Виталий, глянув на часы, внезапно вскочил и попросил чуть подождать - он забыл возле калитки подарок, привязанный к велосипеду. Отсутствовал минут пять и, раскрасневшийся, с извинениями /мол, уронил, пришлось немного почистить/ вручил Вячеславу большой старинный фотоальбом
с толстыми бархатными обложками и медной застёжкой. На первой странице была приклеена его фотография с трогательной надписью: „ Дружим навеки! В работе, делах и идеях вместе!“
Именинник был смущён таким богатым подарком: "Зачем ты? Деньги то откуда у тебя такие? Небось, в комиссионке купил? Велосипед тоже там купил, вроде не было его у тебя?"
Виталий густо покраснел и выдавил: "Один раз в жизни можно". Девочки громко захлопали и начали щупать редкую вещь. Но Виталий отстранил их, положил альбом в центре на стол и, ещё раз извинившись перед другом за забывчивость, попросил его продолжить интересный рассказ.
Вячеслав взял в руки фото родителей и, любовно глядя на них, дрожащим голосом начал: "Они работали провизорами в местной аптеке. Один раз мать написала по-латыни рецепт редкого немецкого лекарства, а отец занёс его вечером домой знакомому врачу, попросившему подыскать что-либо действенное для тяжело больного важного пациента - тёщи секретаря парт-ячейки хлебзавода. Лекарство не успели достать, тёща умерла. Все трое были арестованы, обвинены в шпионаже и организации контрреволюционого заговора путем отравления членов районного партбюро. Затем спешно расстреляны в неизвестном месте. Долгие семь лет Вячеслав обивал пороги НКВД, собирая среди детдомовцев что-нибудь для передачи, а ему нагло врали, что родители живы и возвратяться с дня на день.
Душа одинокого подростка стонала от ненависти и беспомощности. Он замкнулся. Ушёл в чтение, книги, учёбу. Единственным светлым пятном было общение с Виталием, отец которого также тяжко пострадал. Правда, потом вернулся из тюрьмы.
Друг уходил поздно и тогда, оставшись наедине с постоянной горечью утраты, он давал волю своим эмоциям, своей горящей долгие годы ненависти. Он много размышлял над причинами случившегося, над растерзанными судьбами тысяч и тысяч. Склад ума, упорство, пытливость помогали преодолевать завесы идеологических догм, прямолинейно-лобовые призывы и классовую однобокость, проникать туда, где сквозь паучью вуаль большевистских доктрин проступали размытые, но от этого ещё более интригующие контуры других понятий, других истин, реальной жизни.

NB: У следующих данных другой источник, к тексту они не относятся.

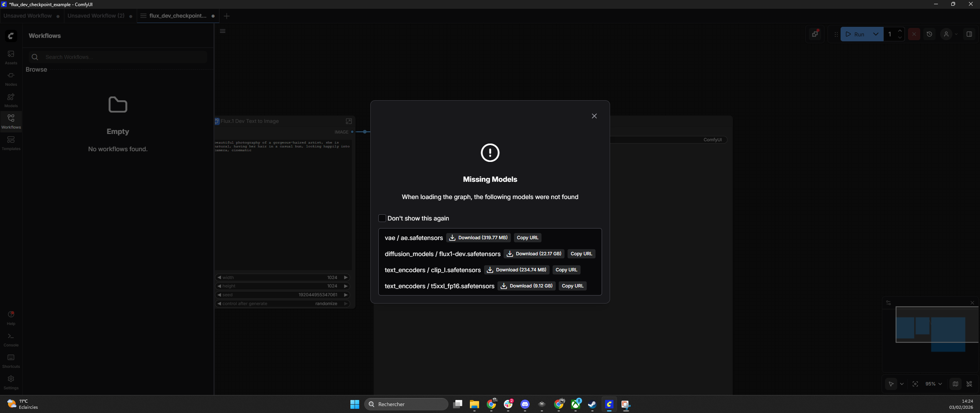Switch to Unsaved Workflow (2) tab
Viewport: 980px width, 413px height.
coord(96,16)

Как внезапно разбогатевший скряга он тайно, в одиночку радовался своим открытиям и часто вслух разговаривал сам с собой, как хороший актёр, приходя в восторг от смелых огненно-разоблачительных монологов и зажигаясь ярким пламенем мести. В такие мгновения он был горным барсом и никакая сила не могла помешать его стремительному броску. Он терзал всех, кто лгал и убивал, мучал и казнил невинных людей, со сладострастием фабриковал тысячи и тысячи подлых доносов, заковывая огромную страну в ржавые кандалы всеобщего послушания и животного страха. В такие минуты он особенно чётко понимал тех, кто во все времена первым шёл на плаху и был почти готов следовать их путем. Наиболее выдающиеся по смелости планы, теоретические наброски, цитаты записывал на бумаге и хранил в тайнике. Засыпая, он остывал и среди вялого движения мыслей проскакивала одна: "Хорошо, что я только один и только дома об этом! Не дурак, ведь!"
С особой тщательностью вклеивал в подаренный альбом наиболее ему фотографии - о детстве, родителях, подбирал открытки выдающихся, по его мнению, людей - Менделеева, Шаляпина, Даля, Бакунина, Вавилова и доверял им свои сокровенные мысли и мечты.

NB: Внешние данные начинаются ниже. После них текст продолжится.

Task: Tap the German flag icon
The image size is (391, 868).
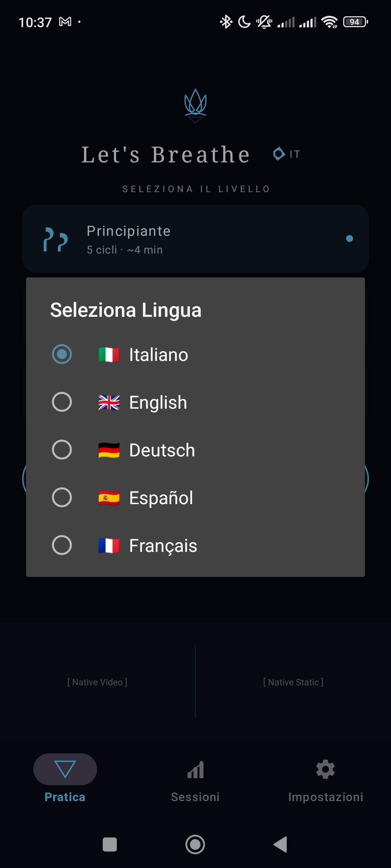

Когда на третьи сутки беспрерывных допросов его стали бить краем табуретки по голени, он назвал и место, где хранил свои рукописи и имя единственного друга! Он не мог сопротивляться - они знали всё !
Даже рассказ о святых его родителях слово в слово был вменён ему в вину.
В лесу, возле спешно отрытого рва, когда сквозь узкую щелочку окровавленных глаз он увидел последний луч солнечного заката, когда, как при вспышке молнии, проявились любимые черты родных, он догадался. Слишком многое он доверил тогда большому тяжёлому альбому с очень толстыми обложками – красивому подарку единственного друга, который он спешно откуда-то принёс за пять минут до той последней вечеринки...
Я был на его могиле, Я знаю эти места. Их очень много...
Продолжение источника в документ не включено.